------ Data records ------

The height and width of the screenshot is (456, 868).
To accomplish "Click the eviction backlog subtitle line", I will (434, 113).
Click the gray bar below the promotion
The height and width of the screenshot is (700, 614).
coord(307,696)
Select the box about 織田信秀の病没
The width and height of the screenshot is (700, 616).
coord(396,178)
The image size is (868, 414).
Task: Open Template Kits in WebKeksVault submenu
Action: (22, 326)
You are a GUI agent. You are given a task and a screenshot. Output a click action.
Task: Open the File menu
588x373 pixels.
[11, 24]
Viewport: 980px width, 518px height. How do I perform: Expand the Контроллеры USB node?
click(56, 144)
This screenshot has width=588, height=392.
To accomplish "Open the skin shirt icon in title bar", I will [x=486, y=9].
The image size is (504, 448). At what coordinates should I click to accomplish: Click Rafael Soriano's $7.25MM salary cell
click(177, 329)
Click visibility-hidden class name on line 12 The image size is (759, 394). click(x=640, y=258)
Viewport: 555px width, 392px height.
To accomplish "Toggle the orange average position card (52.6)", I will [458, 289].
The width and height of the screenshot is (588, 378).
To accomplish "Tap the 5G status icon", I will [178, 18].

------
------ Data records ------

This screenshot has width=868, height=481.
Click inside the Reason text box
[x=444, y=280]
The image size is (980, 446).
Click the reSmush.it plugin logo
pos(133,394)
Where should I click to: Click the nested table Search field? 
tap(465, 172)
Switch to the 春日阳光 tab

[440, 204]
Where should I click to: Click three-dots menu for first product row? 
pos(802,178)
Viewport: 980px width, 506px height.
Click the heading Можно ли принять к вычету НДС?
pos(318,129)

------

### Task brief
From the data above, copy each line with the string "icon" in it.

### Response to the task
To accomplish "Open the skin shirt icon in title bar", I will [x=486, y=9].
To accomplish "Tap the 5G status icon", I will [178, 18].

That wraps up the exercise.